A spiritual experience without deceitful priests

John Kani and cast members in 'The Lion And The Lamb'./Lu and fengelo Mbulwana
John Kani and cast members in 'The Lion And The Lamb'./Lu and fengelo Mbulwana

Every now and then something will hit me in the face - a piece of music, a work of art, a pithy remark - that will change the way I look at things.

When I was a boy of 12, that special thing that changed my humdrum life was the arrival in our township of a group of boisterous people who pitched up a tent nearby and immediately started playing organ and singing.

They called themselves disciples of the New Assemblies of God. Having been raised in the Catholic church, I'd found going to church onerous, mainly because the musical offerings there were sleep-inducing - Bantu Bakithi Ngenzeni Kini na. Oh, stop it already!

The fun thing with the people from this new church, which we simply called Etendeni or Mashicila's church, was that they opened their doors to everyone and their services were held every day. They sang from morning till midnight.

It was the kind of music that made you stop imagining heaven, whatever that is, because through the groaning organ, sultry sopranos, articulate altos, titillating tenors and booming basses, you were in heaven. Hallelujah!

Another fun thing with these chaps was that, unlike the Catholics who raised me, they didn't force you to confess your sins before every service - bless me father for I have sinned, I had an inappropriate dream about my class teacher's figure-hugging dress and red lipstick.

But their music was so powerful that our neighbours, who'd stolen wheelbarrows and other tools from Grinaker construction company, which was still in the process of adding new sections to our township, came to the tent. They confessed their sins and turned over their ill-begotten loot. The music had verve and vivacity: Oh, Walk In The Light, Walk In The Light of God.

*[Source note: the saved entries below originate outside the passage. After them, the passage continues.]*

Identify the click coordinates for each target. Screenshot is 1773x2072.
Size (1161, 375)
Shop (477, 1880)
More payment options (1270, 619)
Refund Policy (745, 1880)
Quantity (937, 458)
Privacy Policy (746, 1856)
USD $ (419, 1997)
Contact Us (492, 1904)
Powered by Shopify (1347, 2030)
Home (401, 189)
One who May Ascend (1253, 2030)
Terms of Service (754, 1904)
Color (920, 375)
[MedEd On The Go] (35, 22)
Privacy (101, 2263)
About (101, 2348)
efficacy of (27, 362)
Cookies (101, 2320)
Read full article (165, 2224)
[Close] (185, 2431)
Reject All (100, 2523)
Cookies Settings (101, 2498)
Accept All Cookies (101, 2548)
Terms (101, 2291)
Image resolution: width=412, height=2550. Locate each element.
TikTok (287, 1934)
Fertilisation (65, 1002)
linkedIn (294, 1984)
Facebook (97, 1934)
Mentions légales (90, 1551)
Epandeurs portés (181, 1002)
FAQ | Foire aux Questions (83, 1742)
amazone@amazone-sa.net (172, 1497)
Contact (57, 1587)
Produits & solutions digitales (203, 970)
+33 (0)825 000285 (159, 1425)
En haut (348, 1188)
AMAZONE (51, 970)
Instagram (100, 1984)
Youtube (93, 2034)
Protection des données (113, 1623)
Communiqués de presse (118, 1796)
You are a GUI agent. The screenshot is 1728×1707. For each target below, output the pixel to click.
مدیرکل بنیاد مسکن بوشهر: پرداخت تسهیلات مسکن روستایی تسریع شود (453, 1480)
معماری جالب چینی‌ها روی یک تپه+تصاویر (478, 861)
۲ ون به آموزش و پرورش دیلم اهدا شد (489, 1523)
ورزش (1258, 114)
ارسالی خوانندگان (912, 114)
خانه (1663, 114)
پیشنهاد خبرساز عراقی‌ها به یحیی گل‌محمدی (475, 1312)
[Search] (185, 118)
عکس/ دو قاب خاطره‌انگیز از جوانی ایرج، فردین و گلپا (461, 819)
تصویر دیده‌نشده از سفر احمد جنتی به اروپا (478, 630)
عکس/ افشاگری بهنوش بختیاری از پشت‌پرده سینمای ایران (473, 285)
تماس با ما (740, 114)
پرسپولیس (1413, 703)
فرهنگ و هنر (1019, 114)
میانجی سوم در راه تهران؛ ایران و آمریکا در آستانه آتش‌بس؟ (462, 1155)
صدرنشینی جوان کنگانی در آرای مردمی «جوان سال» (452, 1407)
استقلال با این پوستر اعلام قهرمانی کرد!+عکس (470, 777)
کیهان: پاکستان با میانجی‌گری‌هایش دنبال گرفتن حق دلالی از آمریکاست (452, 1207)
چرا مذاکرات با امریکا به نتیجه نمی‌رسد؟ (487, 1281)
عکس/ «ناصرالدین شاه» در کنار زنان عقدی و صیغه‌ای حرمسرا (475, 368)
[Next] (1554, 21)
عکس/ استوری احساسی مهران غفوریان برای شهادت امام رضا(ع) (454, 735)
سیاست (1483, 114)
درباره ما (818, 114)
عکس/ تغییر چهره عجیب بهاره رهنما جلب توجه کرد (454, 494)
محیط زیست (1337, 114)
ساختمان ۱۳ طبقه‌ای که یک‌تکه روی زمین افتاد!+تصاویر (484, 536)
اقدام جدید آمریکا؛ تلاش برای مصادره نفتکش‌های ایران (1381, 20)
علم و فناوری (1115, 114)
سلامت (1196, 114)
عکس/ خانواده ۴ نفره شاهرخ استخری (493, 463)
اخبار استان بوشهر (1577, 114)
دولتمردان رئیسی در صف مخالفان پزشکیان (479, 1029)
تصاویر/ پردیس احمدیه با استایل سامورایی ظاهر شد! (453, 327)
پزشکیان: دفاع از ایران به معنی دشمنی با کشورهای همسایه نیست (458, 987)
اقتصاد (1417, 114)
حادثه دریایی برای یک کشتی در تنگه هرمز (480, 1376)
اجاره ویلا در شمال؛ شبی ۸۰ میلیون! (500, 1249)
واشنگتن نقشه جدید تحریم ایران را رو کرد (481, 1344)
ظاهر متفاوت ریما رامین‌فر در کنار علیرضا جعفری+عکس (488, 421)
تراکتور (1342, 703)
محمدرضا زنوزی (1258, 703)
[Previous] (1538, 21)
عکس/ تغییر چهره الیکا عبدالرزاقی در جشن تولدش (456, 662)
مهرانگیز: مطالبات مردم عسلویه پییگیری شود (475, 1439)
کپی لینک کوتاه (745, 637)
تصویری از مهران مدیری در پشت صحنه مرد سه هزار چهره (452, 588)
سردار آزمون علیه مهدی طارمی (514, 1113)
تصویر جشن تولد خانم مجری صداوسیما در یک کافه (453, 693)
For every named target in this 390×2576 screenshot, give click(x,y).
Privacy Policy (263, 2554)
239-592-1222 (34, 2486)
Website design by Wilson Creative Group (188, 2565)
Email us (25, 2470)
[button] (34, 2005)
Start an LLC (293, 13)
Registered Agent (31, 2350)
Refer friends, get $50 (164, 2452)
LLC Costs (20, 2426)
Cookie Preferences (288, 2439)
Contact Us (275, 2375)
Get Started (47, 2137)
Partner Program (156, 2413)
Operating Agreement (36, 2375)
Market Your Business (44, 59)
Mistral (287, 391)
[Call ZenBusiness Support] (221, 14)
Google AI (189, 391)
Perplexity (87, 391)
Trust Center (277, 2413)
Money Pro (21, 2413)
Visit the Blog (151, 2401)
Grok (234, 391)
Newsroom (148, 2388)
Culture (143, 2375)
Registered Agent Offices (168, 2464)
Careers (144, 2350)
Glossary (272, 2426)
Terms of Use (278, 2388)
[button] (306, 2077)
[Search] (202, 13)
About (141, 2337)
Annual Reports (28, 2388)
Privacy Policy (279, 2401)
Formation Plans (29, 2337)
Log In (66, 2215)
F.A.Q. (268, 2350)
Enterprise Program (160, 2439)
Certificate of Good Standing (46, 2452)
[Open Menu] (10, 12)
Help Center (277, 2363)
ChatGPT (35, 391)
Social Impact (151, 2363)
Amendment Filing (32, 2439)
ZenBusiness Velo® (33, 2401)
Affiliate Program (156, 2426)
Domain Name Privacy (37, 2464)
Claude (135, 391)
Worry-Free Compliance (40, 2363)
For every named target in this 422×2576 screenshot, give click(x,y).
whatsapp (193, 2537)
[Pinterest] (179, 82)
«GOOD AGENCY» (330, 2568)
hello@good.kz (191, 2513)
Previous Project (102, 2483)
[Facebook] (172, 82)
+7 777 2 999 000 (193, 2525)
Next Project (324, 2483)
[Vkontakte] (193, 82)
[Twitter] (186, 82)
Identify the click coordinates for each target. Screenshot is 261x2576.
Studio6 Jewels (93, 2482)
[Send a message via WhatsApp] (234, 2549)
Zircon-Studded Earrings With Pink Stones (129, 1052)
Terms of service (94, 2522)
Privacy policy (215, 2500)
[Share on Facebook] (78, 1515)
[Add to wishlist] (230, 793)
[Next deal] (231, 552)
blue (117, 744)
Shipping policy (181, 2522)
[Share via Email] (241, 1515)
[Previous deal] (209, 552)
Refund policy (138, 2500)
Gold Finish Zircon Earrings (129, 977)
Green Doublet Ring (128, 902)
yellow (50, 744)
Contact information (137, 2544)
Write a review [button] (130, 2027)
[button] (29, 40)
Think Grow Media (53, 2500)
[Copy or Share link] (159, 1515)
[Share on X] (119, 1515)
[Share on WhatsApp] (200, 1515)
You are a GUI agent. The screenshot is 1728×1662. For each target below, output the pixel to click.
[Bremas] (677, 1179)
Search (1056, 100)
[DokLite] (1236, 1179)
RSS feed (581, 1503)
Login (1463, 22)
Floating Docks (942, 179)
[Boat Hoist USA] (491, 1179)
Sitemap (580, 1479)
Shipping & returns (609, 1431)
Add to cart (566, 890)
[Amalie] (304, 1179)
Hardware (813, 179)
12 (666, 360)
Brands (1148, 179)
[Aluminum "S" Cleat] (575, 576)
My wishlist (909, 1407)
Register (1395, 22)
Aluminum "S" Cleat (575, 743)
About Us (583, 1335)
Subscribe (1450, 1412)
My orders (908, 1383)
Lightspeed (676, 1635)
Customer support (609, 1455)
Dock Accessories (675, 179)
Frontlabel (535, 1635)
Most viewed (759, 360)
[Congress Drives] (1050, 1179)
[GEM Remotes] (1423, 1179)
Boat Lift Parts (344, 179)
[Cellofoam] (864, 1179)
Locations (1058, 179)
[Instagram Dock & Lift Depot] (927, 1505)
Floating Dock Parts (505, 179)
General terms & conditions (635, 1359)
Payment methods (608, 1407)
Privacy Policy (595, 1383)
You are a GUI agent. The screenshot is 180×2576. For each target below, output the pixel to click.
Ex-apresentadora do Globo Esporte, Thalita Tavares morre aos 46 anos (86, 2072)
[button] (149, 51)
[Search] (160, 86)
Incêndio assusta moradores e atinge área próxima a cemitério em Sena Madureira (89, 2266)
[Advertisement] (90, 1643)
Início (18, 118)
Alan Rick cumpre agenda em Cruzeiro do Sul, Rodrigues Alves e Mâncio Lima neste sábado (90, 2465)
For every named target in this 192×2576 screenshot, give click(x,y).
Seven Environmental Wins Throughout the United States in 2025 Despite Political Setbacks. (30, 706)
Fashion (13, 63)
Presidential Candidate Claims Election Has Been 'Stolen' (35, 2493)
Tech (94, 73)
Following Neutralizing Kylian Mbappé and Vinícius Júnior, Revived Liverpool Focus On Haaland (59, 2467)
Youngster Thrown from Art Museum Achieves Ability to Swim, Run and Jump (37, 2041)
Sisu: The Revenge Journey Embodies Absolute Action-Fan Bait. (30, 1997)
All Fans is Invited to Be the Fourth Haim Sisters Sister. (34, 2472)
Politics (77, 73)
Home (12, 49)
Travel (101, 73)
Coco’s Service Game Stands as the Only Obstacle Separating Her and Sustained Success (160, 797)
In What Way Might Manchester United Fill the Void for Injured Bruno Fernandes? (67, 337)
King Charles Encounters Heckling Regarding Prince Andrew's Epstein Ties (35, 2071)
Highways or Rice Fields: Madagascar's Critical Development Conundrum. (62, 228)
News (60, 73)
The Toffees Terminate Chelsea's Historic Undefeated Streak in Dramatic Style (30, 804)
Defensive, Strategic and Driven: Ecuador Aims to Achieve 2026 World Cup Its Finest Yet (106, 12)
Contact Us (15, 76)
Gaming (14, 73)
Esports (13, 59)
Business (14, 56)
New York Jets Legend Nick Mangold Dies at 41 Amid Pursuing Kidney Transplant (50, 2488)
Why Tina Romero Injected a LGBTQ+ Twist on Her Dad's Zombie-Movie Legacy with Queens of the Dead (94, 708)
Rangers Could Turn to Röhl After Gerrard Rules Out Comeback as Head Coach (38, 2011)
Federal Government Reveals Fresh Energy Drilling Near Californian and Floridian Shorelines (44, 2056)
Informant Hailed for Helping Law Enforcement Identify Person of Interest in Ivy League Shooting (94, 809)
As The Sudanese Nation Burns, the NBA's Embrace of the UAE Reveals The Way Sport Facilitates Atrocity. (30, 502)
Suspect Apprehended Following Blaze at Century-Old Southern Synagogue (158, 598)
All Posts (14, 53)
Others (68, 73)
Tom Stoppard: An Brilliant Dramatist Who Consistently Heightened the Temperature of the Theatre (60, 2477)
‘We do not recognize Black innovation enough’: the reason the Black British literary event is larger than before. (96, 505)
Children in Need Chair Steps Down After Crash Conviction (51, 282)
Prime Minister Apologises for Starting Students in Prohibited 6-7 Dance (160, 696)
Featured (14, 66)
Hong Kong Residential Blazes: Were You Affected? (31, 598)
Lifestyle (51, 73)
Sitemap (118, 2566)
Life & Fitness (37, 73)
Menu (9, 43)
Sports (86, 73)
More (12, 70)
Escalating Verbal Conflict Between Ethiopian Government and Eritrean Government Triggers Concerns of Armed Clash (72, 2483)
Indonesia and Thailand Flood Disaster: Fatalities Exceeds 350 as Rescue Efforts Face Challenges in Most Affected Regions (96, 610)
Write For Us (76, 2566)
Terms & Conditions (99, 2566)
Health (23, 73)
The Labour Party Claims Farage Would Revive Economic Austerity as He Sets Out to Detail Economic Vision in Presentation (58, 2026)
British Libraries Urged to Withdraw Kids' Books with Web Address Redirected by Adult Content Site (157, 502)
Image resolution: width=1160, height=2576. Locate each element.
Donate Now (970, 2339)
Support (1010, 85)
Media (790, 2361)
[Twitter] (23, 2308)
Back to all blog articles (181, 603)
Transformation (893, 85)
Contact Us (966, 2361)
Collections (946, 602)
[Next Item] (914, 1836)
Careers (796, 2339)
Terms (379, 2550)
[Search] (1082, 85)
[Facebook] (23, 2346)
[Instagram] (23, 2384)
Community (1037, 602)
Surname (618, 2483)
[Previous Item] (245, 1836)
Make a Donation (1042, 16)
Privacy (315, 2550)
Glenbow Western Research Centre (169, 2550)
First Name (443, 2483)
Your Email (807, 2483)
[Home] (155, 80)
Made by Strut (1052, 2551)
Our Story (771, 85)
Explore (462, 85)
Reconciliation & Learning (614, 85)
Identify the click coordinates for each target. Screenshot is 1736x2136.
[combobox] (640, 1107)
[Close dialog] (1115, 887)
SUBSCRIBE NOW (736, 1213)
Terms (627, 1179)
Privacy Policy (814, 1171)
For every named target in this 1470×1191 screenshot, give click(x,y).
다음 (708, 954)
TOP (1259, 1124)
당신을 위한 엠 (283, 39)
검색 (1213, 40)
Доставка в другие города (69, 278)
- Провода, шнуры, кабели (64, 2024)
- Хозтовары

On Wednesday this week I went to the Market Theatre to see John Kani's The Lion and The Lamb.

It wasn't until I was at the theatre that I realised the play was about Jesus Christ. Otherwise, I wouldn't have bothered.

The thugs who run our places of worship these days - and the general nastiness of many churchgoers - have spoiled organised religion for me. I praise God in the privacy of my own house.

As fate would have it, telling the story of Christ through music, accompanied by narration by Kani himself, the production was what my parched soul needed.

Suddenly, I found myself inside the tent of Reverend Mashicila of my childhood. My good buddy and fellow writer, Siphiwo Mahala, who was sitting next to me, agreed the occasion was a spiritual revival. Like me, he is not an enthusiastic churchgoer, but finds spiritual sustenance in music.

Many vocalists in the production are recognisable names in the local music scene, most notably Nokukhanya Dlamini, a veteran of Joyous Celebration, and Itu Tshabane, a graduate of the popular The Voice SA contest. Later, I learned that Dlamini had done this production before. Back in 2009, she appeared under the musical direction of Mthunzi Namba.

The backing band features bass maestro Fana Zulu, who has recorded with Themba Mkhize and Hugh Masekela.

Whether you're Catholic, Lutheran, Muslim or Jew, the music will stir that "something" in you that no religious ideology will ever touch. Perfectly timed for the Christmas season, it runs until December 22. A spiritual revival that has not been spoiled by perfidious preachers and prurient priests.